As Liz Reid, Google's Head of Search, put it in an interview with The Verge this week: "I think the search results page was a construct. The way we’ve all Googled for two decades was largely a response to the structure of the web itself: web pages in, web pages out. Good AI models are now able to get around that structure, and find and synthesize information from lots of sources. Now the question for Google, Reid says, is "is the information just presented to you, or is it presented to you in a way that feels as useful as you would like it to be?'"

Useful. Such a benign word. Such malign intent. As a wiser head than me pointed out, by "construct", Reid means "relic". Maybe Reid has a magic source farm, where quality content grows for free? If you're publishing unsourced content, that is to all intents and purposes your own, then surely you are a publisher?
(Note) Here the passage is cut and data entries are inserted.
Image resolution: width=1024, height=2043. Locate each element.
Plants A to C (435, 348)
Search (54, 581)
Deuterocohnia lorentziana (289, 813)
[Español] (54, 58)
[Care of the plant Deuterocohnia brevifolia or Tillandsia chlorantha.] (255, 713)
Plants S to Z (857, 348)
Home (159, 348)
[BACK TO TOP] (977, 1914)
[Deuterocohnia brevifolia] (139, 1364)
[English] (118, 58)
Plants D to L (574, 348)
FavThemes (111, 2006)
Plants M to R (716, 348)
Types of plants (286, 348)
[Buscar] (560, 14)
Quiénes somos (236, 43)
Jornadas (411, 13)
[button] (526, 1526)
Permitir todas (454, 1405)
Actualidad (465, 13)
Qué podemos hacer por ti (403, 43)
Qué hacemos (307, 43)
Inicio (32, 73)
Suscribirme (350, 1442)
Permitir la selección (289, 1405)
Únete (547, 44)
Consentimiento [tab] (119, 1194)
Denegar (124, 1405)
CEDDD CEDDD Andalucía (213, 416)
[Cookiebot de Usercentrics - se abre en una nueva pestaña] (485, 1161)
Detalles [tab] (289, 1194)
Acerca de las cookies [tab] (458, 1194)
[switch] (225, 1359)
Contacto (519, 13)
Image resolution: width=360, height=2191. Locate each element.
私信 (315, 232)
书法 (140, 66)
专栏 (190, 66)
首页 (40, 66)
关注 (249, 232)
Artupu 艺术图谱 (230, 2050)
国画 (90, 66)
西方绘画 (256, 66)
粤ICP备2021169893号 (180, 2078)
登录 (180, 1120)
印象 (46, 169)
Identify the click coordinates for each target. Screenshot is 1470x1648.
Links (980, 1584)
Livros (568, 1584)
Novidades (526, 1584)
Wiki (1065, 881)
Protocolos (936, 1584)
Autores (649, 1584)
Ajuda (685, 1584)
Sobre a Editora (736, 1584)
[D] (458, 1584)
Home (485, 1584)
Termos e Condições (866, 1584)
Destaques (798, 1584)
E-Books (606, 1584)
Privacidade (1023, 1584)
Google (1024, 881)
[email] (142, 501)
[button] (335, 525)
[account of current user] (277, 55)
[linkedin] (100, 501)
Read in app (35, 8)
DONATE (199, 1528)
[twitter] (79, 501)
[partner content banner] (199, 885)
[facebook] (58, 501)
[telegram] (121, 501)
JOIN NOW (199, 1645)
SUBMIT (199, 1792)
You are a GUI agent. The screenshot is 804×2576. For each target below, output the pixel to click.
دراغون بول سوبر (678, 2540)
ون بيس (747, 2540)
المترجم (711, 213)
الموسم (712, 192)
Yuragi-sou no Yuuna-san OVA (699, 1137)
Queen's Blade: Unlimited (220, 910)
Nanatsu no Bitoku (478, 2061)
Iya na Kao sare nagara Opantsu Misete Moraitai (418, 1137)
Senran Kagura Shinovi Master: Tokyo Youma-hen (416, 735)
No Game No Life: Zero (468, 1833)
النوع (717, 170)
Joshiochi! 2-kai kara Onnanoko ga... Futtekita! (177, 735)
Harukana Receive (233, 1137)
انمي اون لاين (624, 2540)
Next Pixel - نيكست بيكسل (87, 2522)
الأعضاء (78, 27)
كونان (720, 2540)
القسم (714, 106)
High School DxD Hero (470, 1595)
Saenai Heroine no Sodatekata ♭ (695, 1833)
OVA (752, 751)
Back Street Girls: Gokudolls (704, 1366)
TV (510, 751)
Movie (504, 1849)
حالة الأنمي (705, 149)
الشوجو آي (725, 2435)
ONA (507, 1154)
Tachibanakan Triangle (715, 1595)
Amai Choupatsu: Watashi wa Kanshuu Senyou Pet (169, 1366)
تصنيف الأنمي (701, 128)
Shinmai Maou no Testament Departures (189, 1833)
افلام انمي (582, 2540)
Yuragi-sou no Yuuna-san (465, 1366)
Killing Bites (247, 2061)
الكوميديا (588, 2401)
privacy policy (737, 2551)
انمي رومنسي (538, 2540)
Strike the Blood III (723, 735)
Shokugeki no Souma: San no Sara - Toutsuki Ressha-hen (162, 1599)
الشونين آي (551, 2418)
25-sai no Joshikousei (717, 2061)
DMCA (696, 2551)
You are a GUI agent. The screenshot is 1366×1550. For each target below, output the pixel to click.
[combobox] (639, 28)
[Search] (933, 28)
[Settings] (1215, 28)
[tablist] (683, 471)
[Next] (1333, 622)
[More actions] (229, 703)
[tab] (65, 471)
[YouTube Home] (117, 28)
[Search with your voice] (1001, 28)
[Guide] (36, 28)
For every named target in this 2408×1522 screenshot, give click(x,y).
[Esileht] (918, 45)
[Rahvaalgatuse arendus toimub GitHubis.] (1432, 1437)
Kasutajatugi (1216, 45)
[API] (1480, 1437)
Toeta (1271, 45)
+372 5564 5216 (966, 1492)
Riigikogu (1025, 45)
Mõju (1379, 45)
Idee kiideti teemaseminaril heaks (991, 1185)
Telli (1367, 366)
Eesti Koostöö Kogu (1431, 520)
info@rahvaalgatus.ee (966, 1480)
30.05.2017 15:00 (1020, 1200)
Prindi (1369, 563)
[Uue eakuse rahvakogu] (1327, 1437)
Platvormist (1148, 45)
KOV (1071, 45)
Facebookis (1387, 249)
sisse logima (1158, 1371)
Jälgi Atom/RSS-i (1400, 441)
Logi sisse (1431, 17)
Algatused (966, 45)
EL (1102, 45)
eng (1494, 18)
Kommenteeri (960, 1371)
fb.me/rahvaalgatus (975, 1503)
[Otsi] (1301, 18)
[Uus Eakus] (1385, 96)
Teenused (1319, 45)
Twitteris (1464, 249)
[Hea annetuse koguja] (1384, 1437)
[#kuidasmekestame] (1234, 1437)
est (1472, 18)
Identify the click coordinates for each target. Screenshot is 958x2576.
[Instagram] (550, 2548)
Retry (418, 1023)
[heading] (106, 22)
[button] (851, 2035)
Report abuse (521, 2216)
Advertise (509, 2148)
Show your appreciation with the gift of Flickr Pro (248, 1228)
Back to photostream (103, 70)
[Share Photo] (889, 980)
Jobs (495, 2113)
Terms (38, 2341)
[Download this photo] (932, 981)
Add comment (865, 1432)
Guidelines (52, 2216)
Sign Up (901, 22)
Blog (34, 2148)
Actual publishers aren't high on the priority list for people such as Reid who seem to regard anything that Google does not control as broken. Only, in this case, Google does control the web, so, who’s to blame here?

It's to OpenAI that the gaze of Google's senior people is largely directed, if only because their share options are probably juicier quicker. If that is understood as their lodestar, then everything else they are doing falls into place. 

Jony be bad for business
You can guarantee they're in a panic this week after OpenAI recruited legendary Apple designer Jony Ive for a $6 billion signing-on fee, disguised as purchasing his business. Given that Ive has been brought in to work on as-yet undisclosed hardware products, the corridors at Mountain View will no doubt be abuzz with gossip, more share option comparisons, and searching questions of what their opinions should be in public. None of that gossip is about content, except in the abstract. Google is still chasing OpenAI like an elephant chasing a wasp. But, it is still the elephant.

Coupled to the fact that ChatGPT still seems to be outperforming Gemini in the actual user marketplace - in terms of feedback if not raw numbers - and you can understand their tunnel vision. That, and the looming prospect that their entire business might yet get spatchcocked and filleted by the courts in the near future. 

If they see AI as their commercial life raft, then it's notable that following the I/O presentations this week the company's share price actually dipped. Is that even good or bad any more? It's hard to tell. For the rest of us, a panicked Google is like living under a precarious mountain crag with reports of earthquakes in the distance.  

Amid all this, there are few bright spots for publishers, beyond the creeping feeling that we need a new internet shop window. We may have one, or at least, larger publishers may have one. Google Discover for desktop is rolling out, meaning that users utilising that search tab will start to see actual stories from actual publishers displayed, to click on if they so wish. It's a fresh opportunity to wow them and get them into your ecosystem rather than Google's, so make the best of it.

That such thin traffic gruel must be treated as a banquet is telling in itself, but it's something. At least they'll have some data on whether people prefer sourced content to a plausible AI mishmash.